The original Who’s Afraid of Virginia Woolf? was still upon the lavatory wall when first he began to lounge by night at The Figaro. In later years he realized he should have gotten his art restorer friend at the Met to sneak in late one woozy night and to photograph it in situ, to date it, and then to remove it and frame it, as a literary / cultural relic of enormous worth, say, to a rich Texas library collecting Albeenia.
The graffiti quality was high indeed above that plumbing, and the young man felt emboldened to place his first upon any wall since certain innocent chalkings urging action relative to an aerially traversing jelly doughnut he had placed on the bulletin board outside the scoutmaster’s tent at scout camp.

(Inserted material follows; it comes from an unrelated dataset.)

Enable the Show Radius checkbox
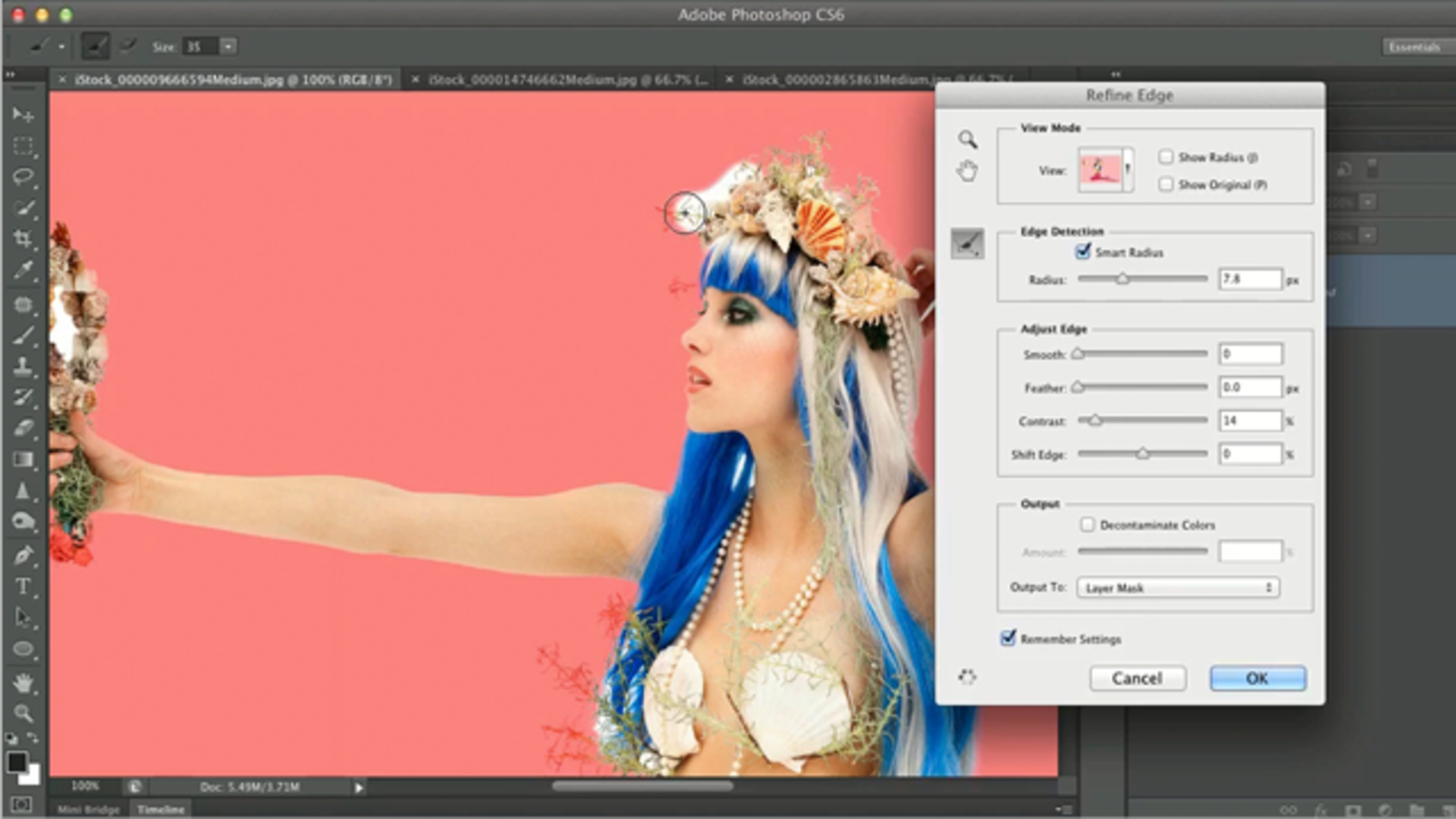 (x=1166, y=157)
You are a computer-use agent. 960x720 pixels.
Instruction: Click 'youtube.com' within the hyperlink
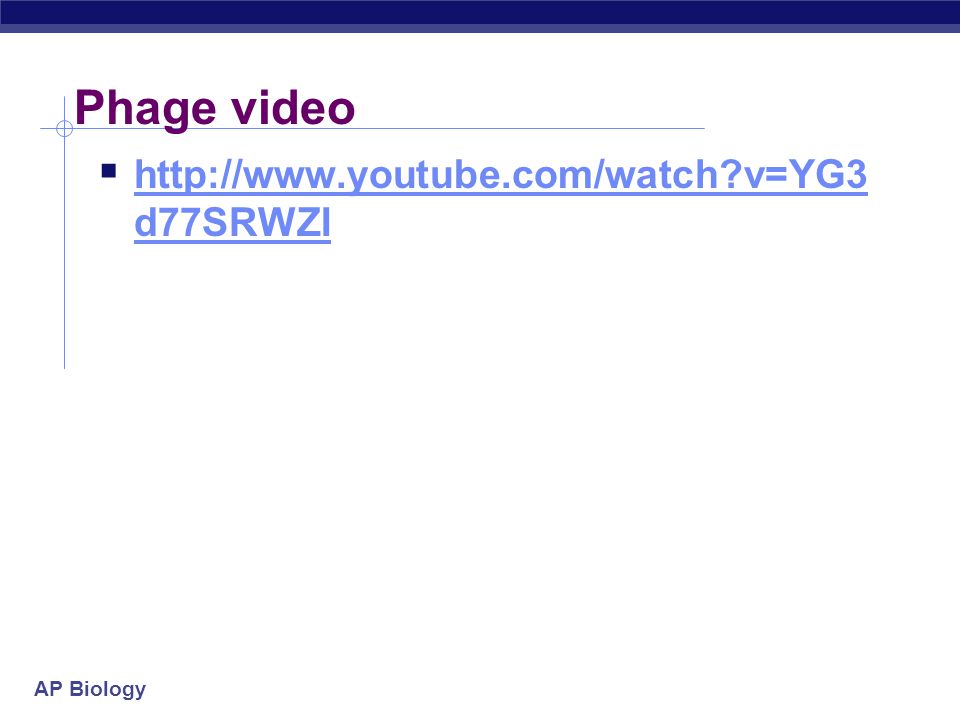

“Ich bin Ich” was his first attempt, rendered in incredibly witty Pollockian blob-whirls in the new breed of colored felt-tip pens just then coming on the market. Ahh sweet wit! he exclaimed to himself, hastening from the tense area of scribble. It was almost immediately effaced, however, with a nervously-scrawled “I See You Leave, Therefore I Am.’’
Not for nothing had he several well-thumbed books on self-hypnosis. That night he put himself under to try to reconstruct—he considered it as cool as Camus’ Stranger remembering the exact cracks on his bedroom vase—to reconstruct the exact circumstances of his leaving the lavatory, and who, as his mind tried to picture it, was lurking outside to dash in and ruin his work. He was sad when, after instructing himself to write out the name, the name Robert Rauschenberg appeared on the jot-pad; a name of course which had, at that time, no meaning for him. In later years he chalked the name up to an act of satire, and possibly of ridicule, performed by the hypnotic In-itself somehow acting against the For-itself.’

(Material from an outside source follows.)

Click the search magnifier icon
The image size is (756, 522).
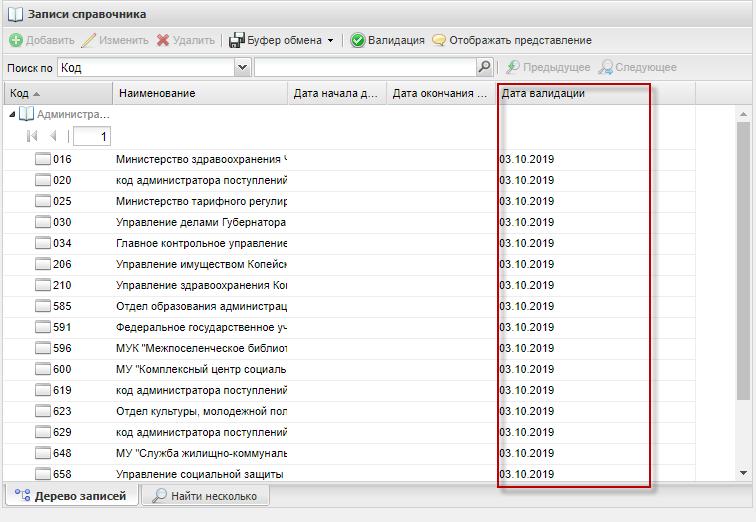point(484,67)
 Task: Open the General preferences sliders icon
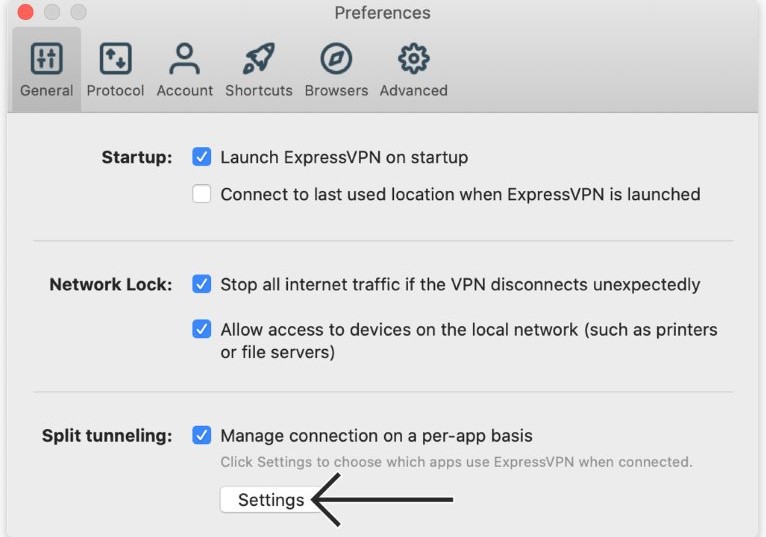click(x=46, y=59)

The For-itself, acting through consciousness, exists just slightly in the future, and is absolutely free. Yet if the In-itself, in Sartre’s view unconnected to any numinal noumena, should somehow possess an ability to act, or to express its own freedom, then it could be interpreted as having preexistent numinal transcendence. For the In-itself should never have been able to cause a false answer, even as a joke, to a post-hypnotic question. Or perhaps our writer’s unconscious heard the name of the culprit who erased his graffito, without the conscious mind being able to retain it, and it was retrieved during hypno-self-interrogation.
Although, when you consider it, that would have been an act of religion, and religion—well there were not enough of ha-ha’s for that in those days, as you recall.